» TASK STATEMENT: For this exercise, the lines from the one with "Task: Click the Magic6 Pro green phone image" through the final line of the data below are to be transcribed exactly, and pictures are to be skipped.

Saved entries
-=-=-=-=-
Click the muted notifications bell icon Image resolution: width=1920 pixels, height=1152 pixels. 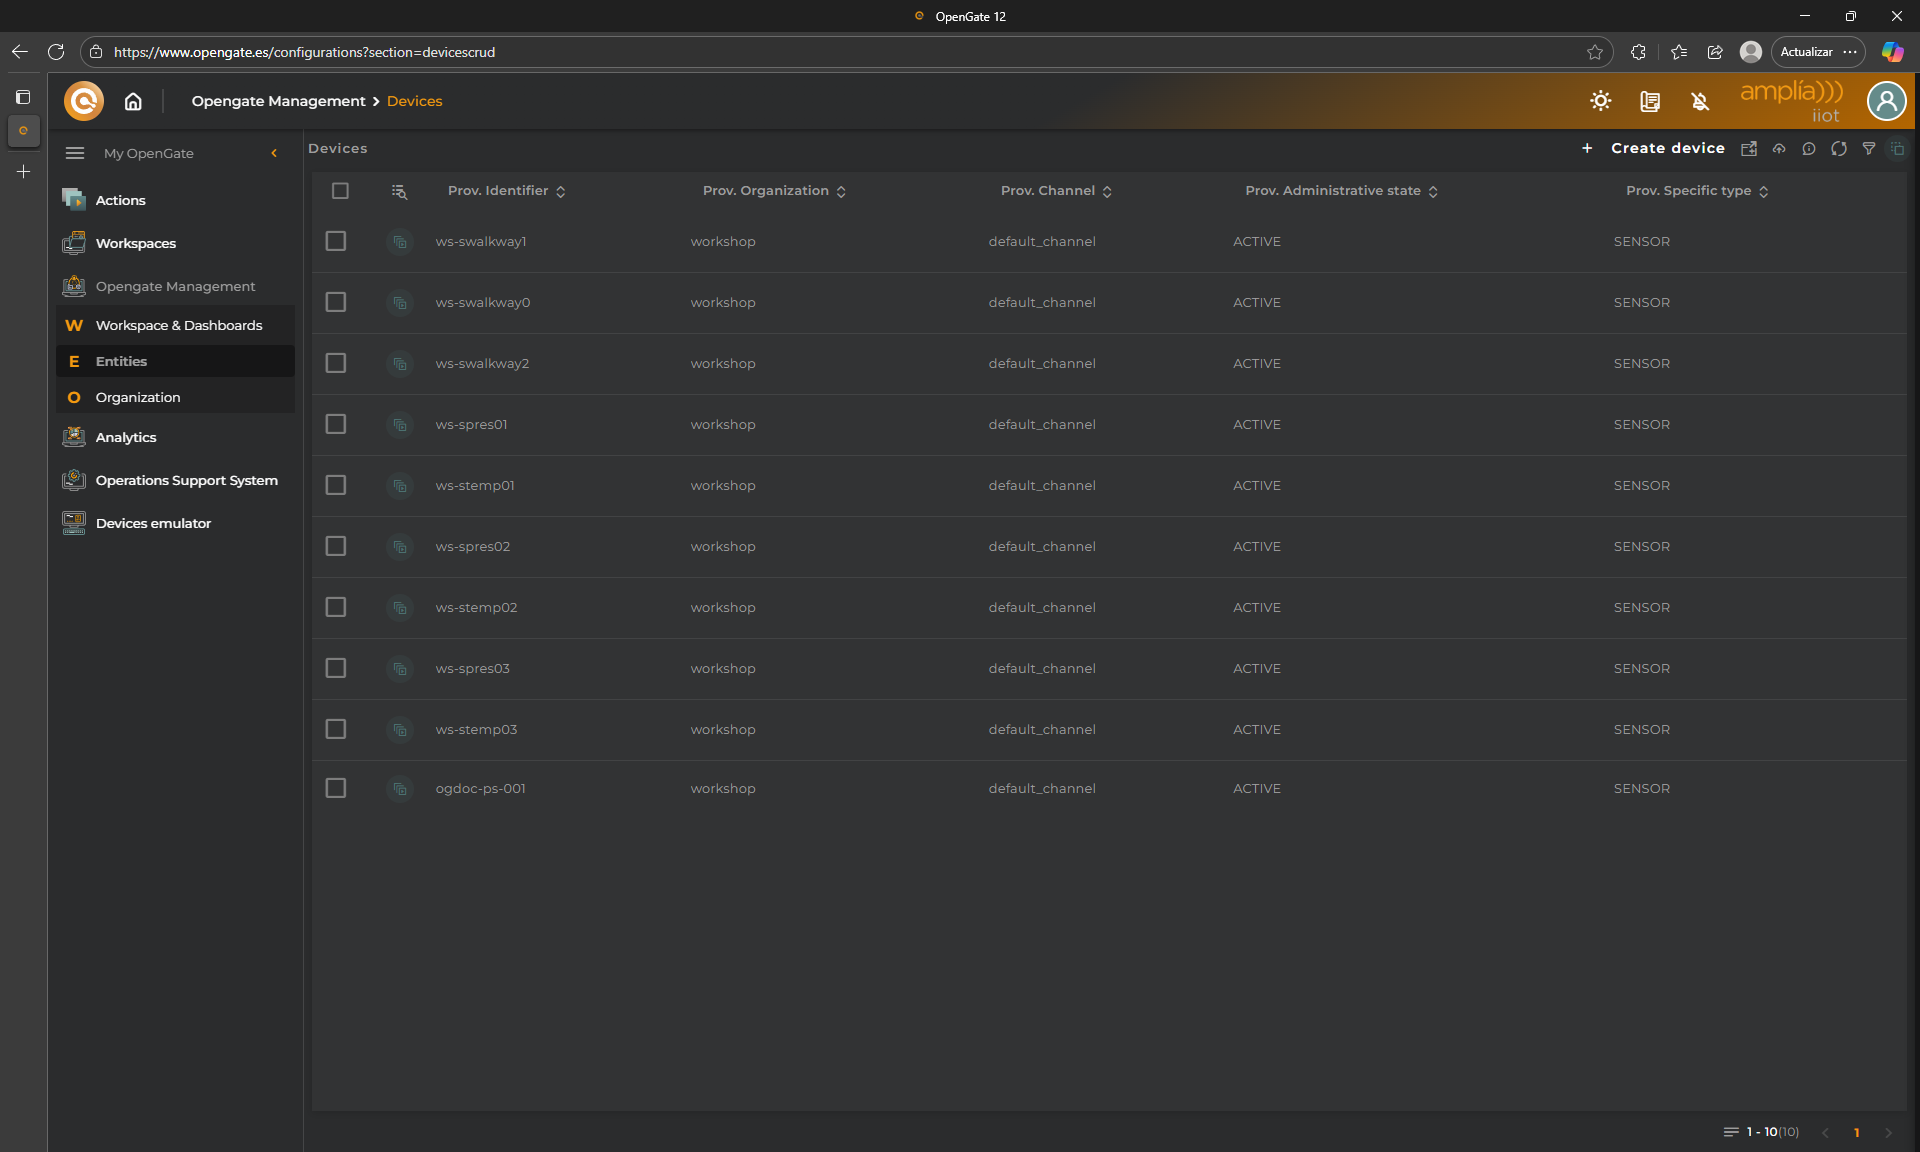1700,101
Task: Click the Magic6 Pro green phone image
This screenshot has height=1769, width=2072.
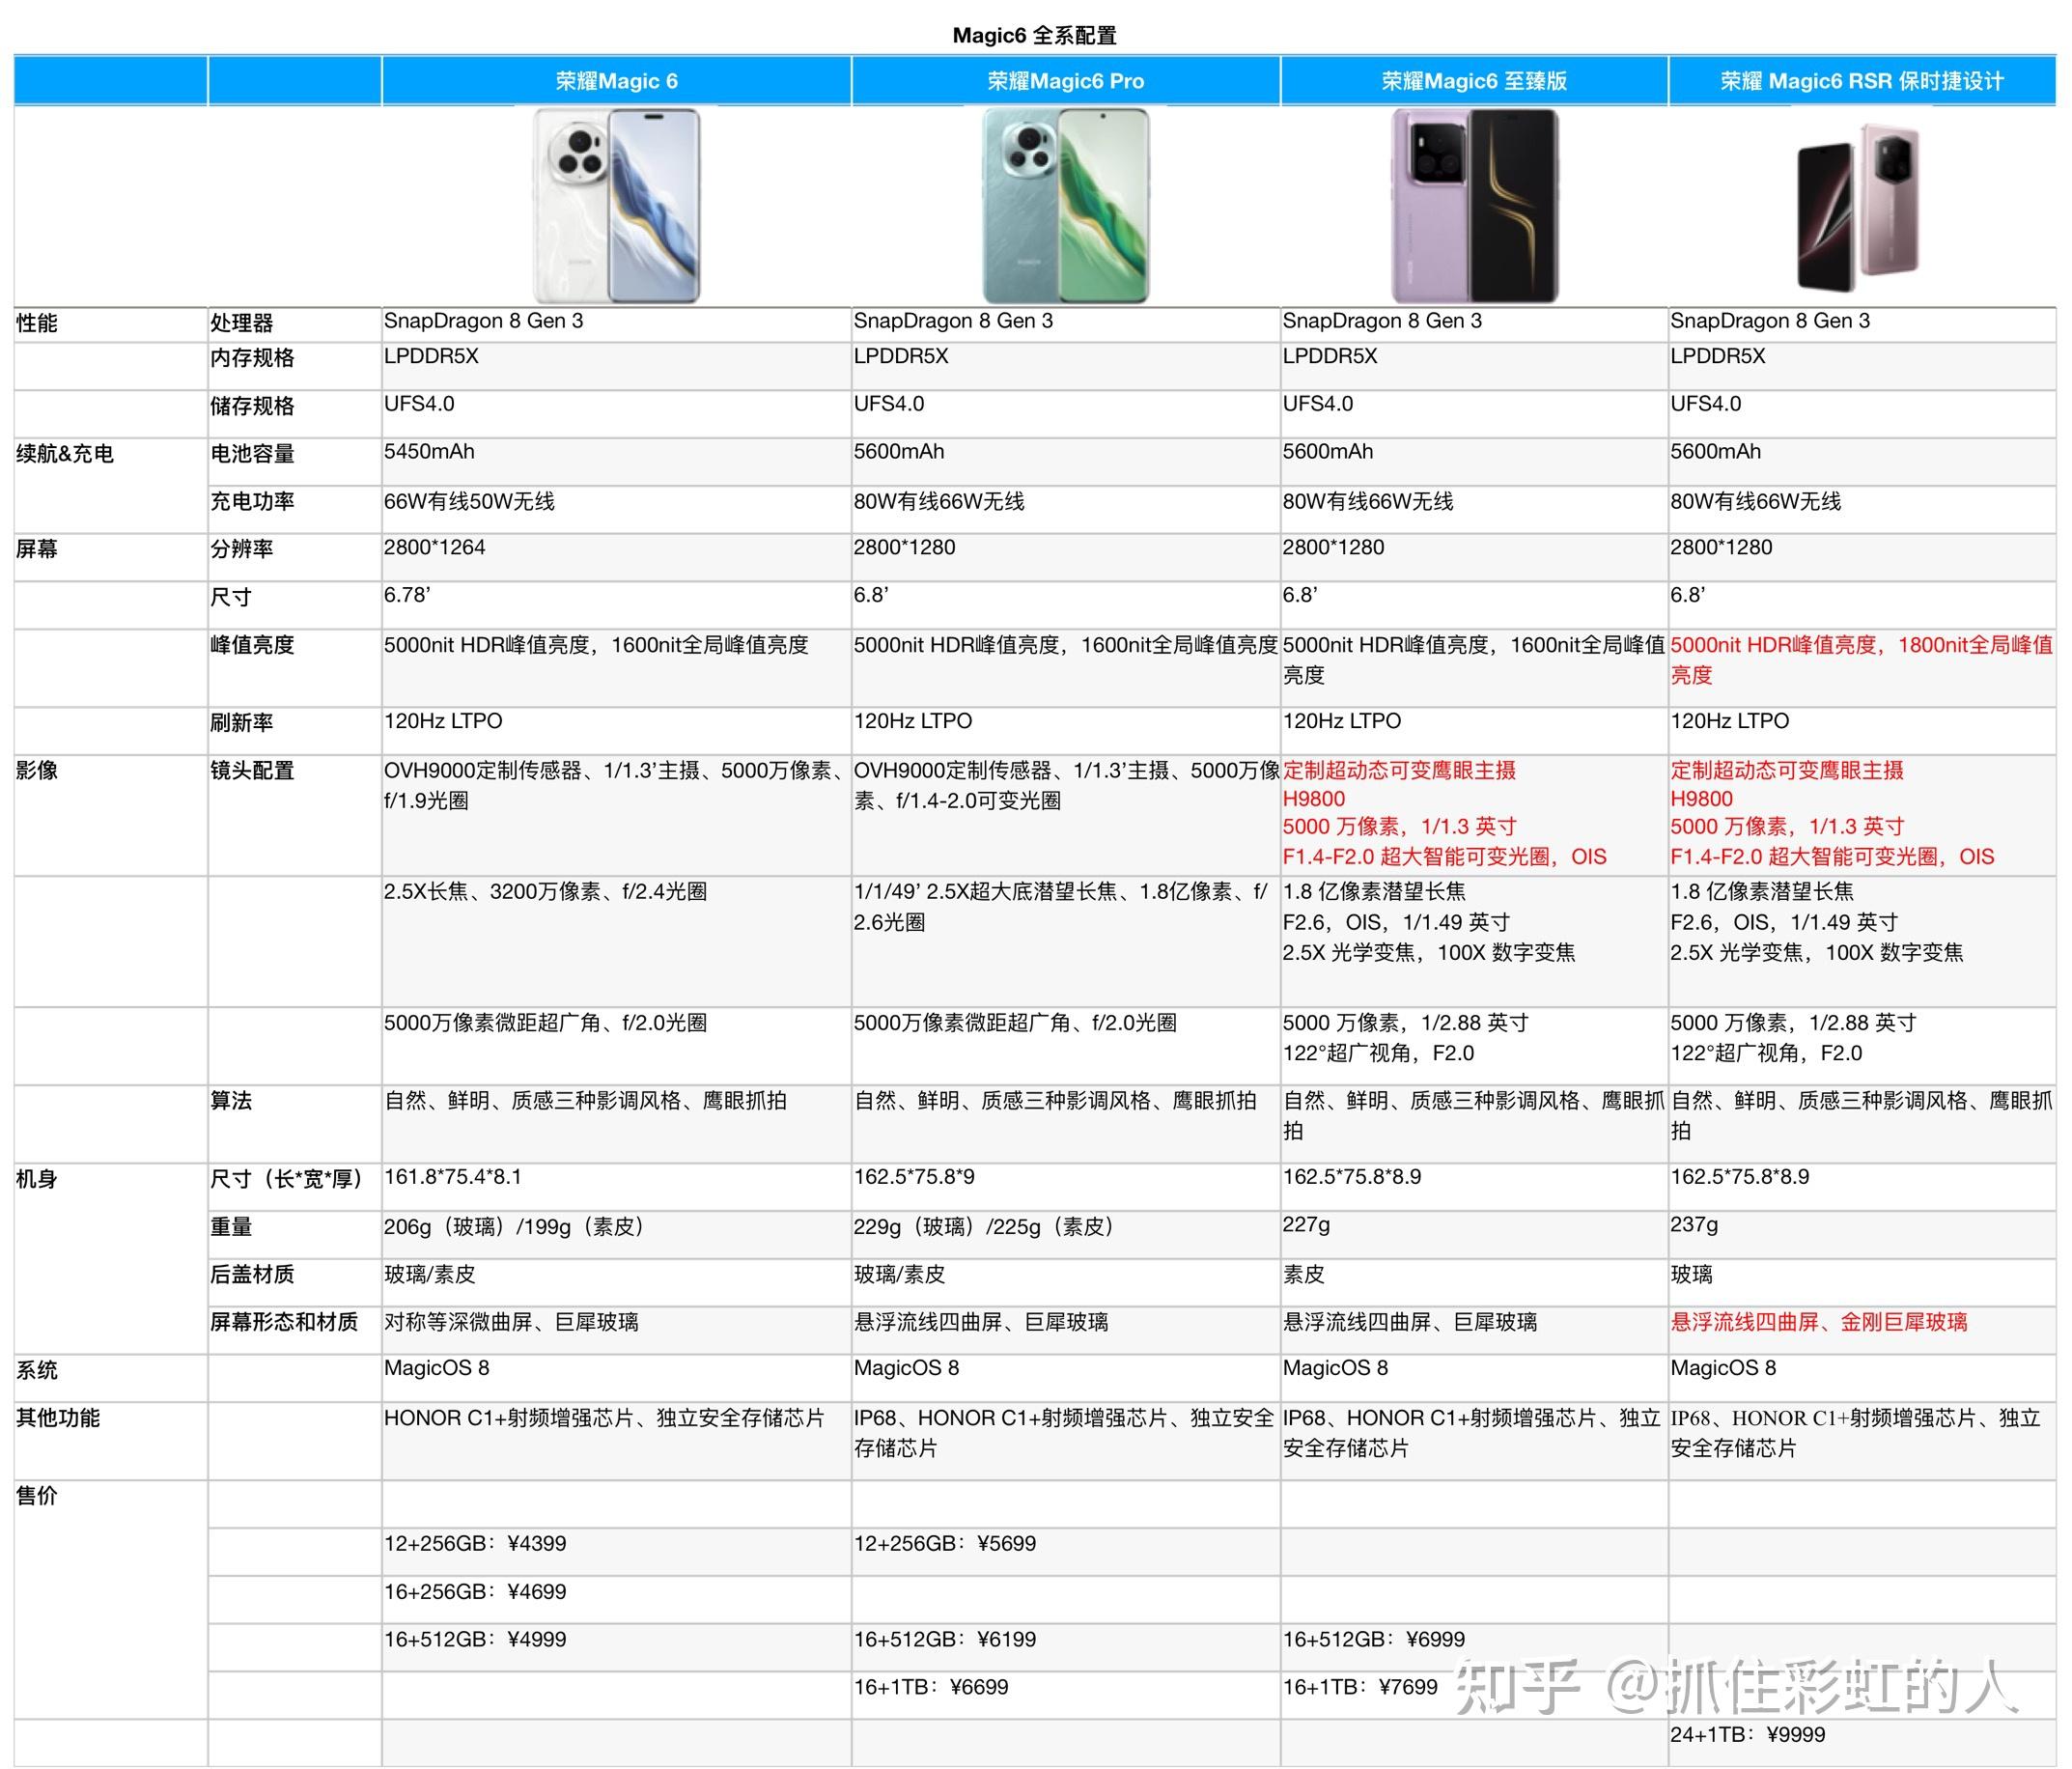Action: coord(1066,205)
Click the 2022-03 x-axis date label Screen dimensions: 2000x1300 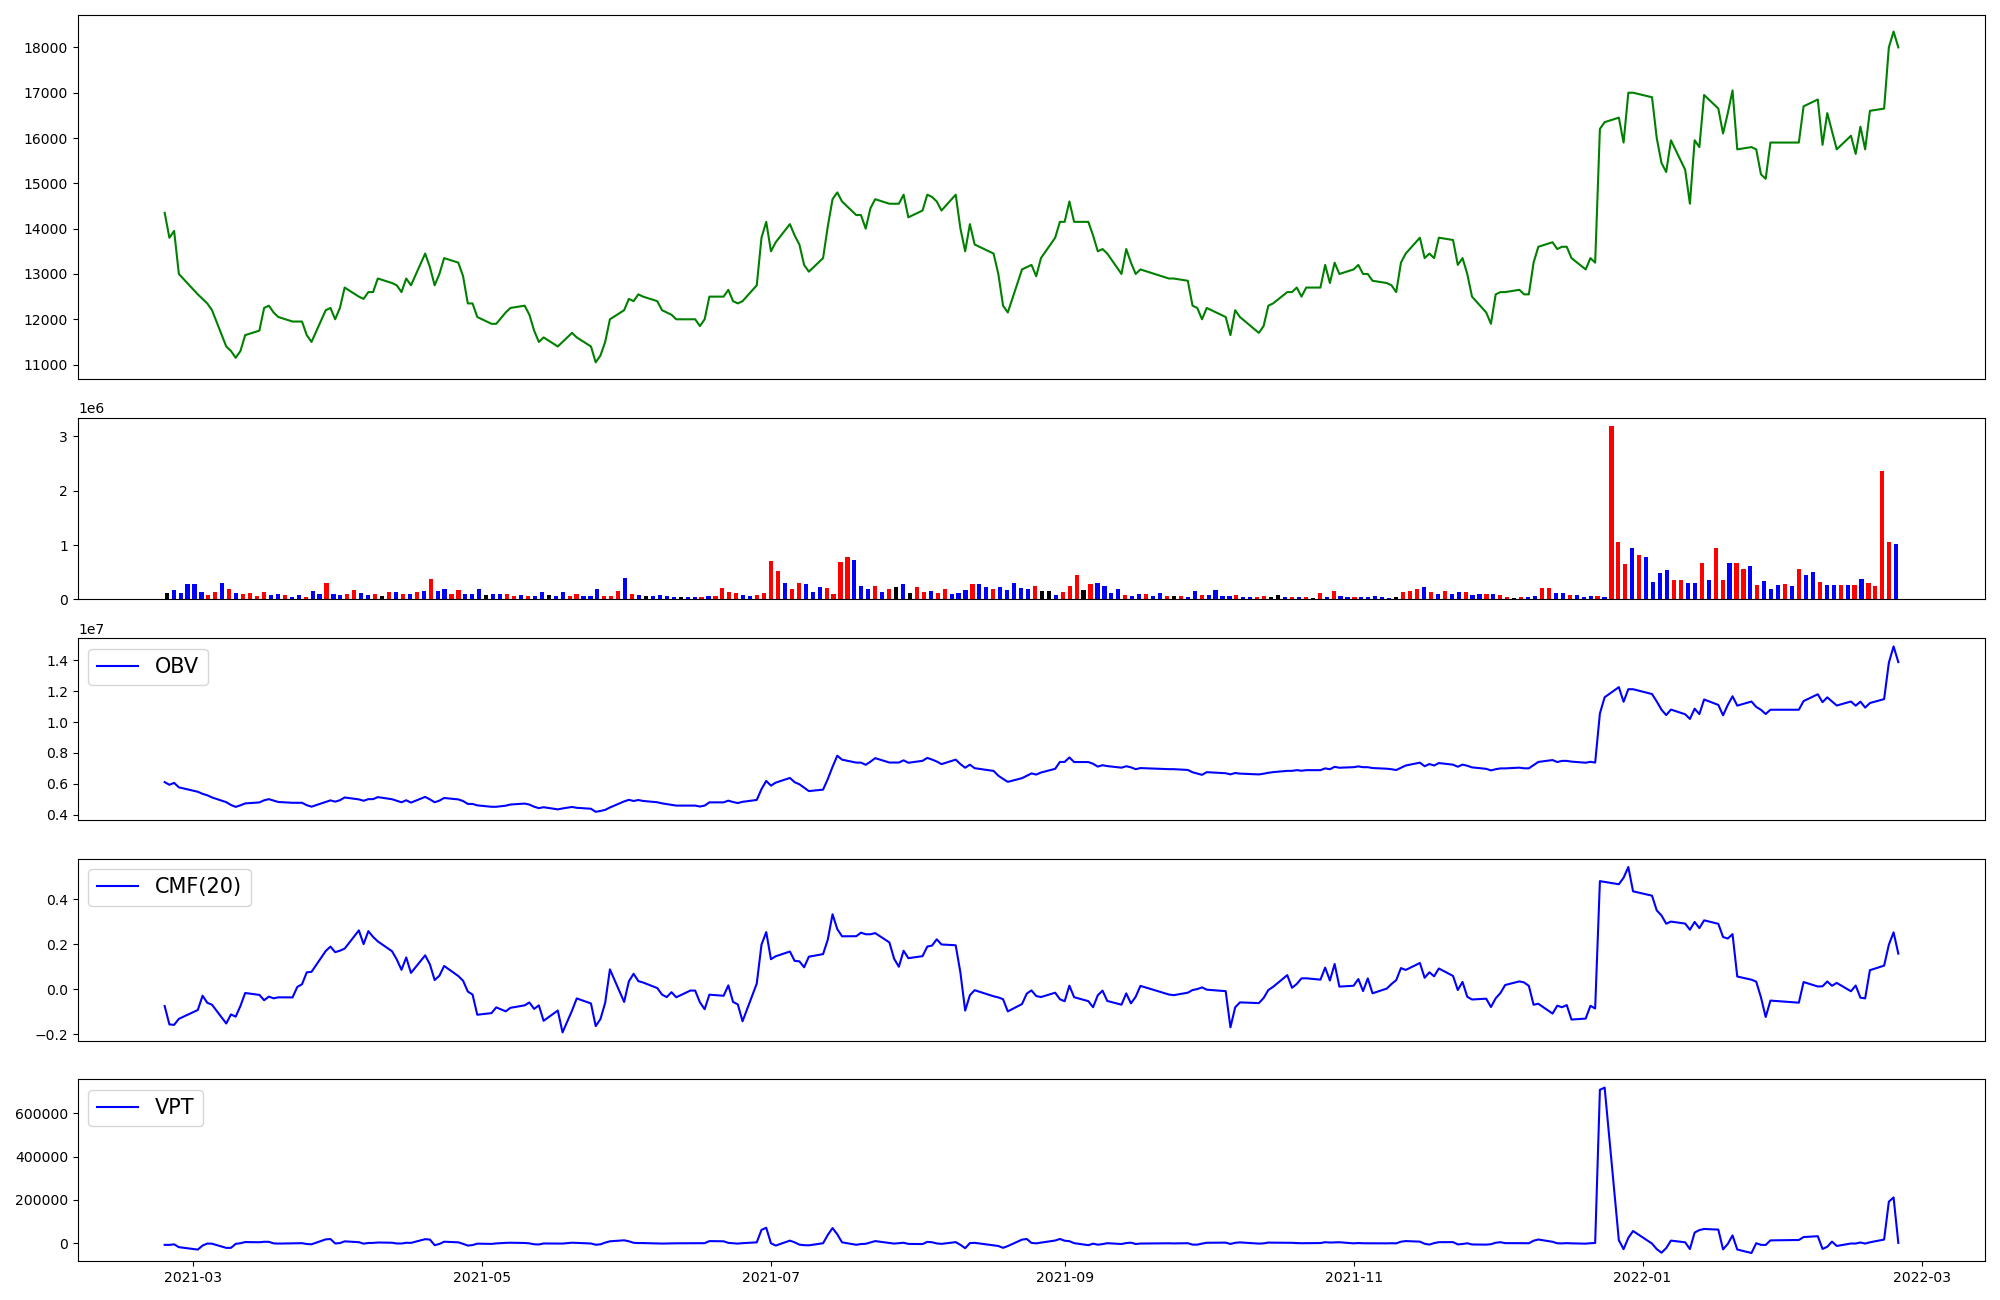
-=-=-=-=-
» EXPECTED OUTPUT:
Task: Click the Magic6 Pro green phone image
This screenshot has height=1769, width=2072.
Action: coord(1066,205)
Click the 2022-03 x-axis date label Screen dimensions: 2000x1300 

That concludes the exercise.